The first ISO 8601 calendar divides time up into years, months, and days.
It corresponds exactly to the Gregorian calendar, invented by Aloysius
Lilius and promulgated by Pope Gregory XIII in the late sixteenth century,
with AD (CE) year numbering.  This calendar is applied to all time,
not just to dates after its invention nor just to years 1 and later.
Thus for ancient dates it is the proleptic Gregorian calendar with
astronomical year numbering.

The second ISO 8601 calendar divides time up into the same years as
the first, but divides the year directly into days, with no months.
The standard calls this "ordinal dates".  Ordinal dates are commonly
referred to as "Julian dates", a mistake apparently deriving from true
Julian Day Numbers, which divide time up solely into linearly counted
days.

The third ISO 8601 calendar divides time up into years, weeks, and days.
The years approximate the years of the first two calendars, so they stay
in step in the long term, but the boundaries differ.  This week-based
calendar is sometimes called "the ISO calendar", apparently in the belief
that ISO 8601 does not define any other.  It is also referred to as
"business dates", because it is most used by certain businesses to whom
the week is the most important temporal cycle.

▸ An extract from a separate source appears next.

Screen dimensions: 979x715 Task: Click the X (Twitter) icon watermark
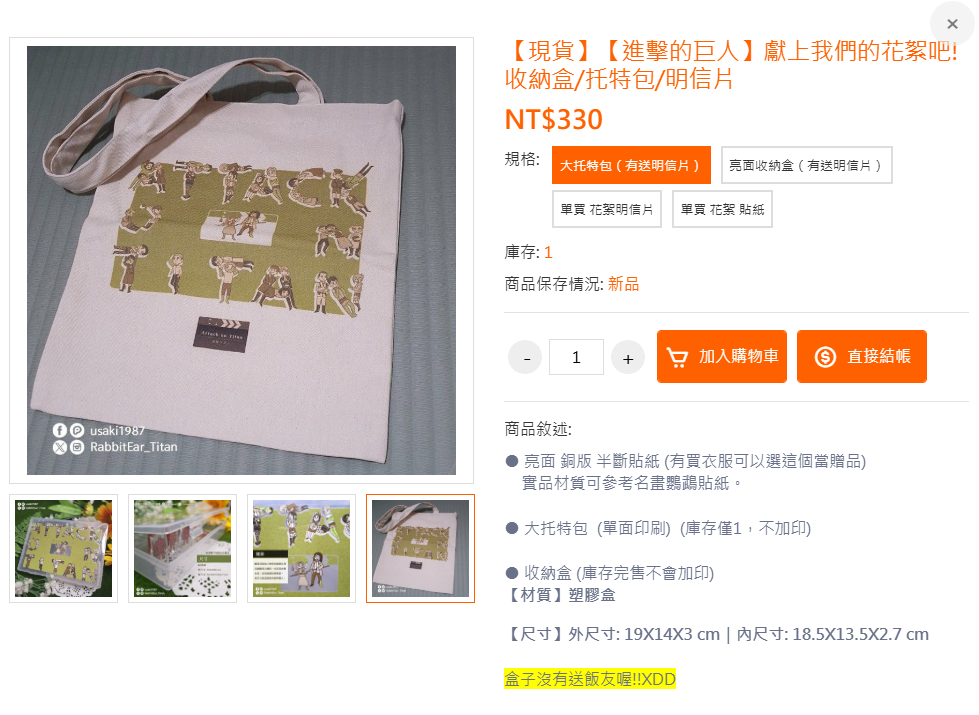[x=59, y=447]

The Chronological Julian Day Number is an integral number labelling each
day, where the day extends from midnight to midnight in whatever time zone
is of interest.  It is a linear count of days, where each day's number
is one greater than the previous day's number.  It is directly related to
the Julian Date system: in the time zone of the prime meridian, the CJDN
equals the JD at noon.  By way of epoch, the day on which the Convention
of the Metre was signed, which ISO 8601 defines to be 1875-05-20 (and
1875-140 and 1875-W20-4), is CJDN 2406029.

This module places no limit on the range of dates to which it may be
applied.  All function arguments are permitted to be "Math::BigInt" or
"Math::BigRat" objects in order to achieve arbitrary range.  Native Perl
integers are also permitted, as a convenience when the range of dates
being handled is known to be sufficiently small.

INSTALLATION

	perl Build.PL
	./Build
	./Build test
	./Build install

AUTHOR

Andrew Main (Zefram) <zefram@fysh.org>

COPYRIGHT

Copyright (C) 2006, 2007, 2009, 2011, 2017
Andrew Main (Zefram) <zefram@fysh.org>

LICENSE

This module is free software; you can redistribute it and/or modify it
under the same terms as Perl itself.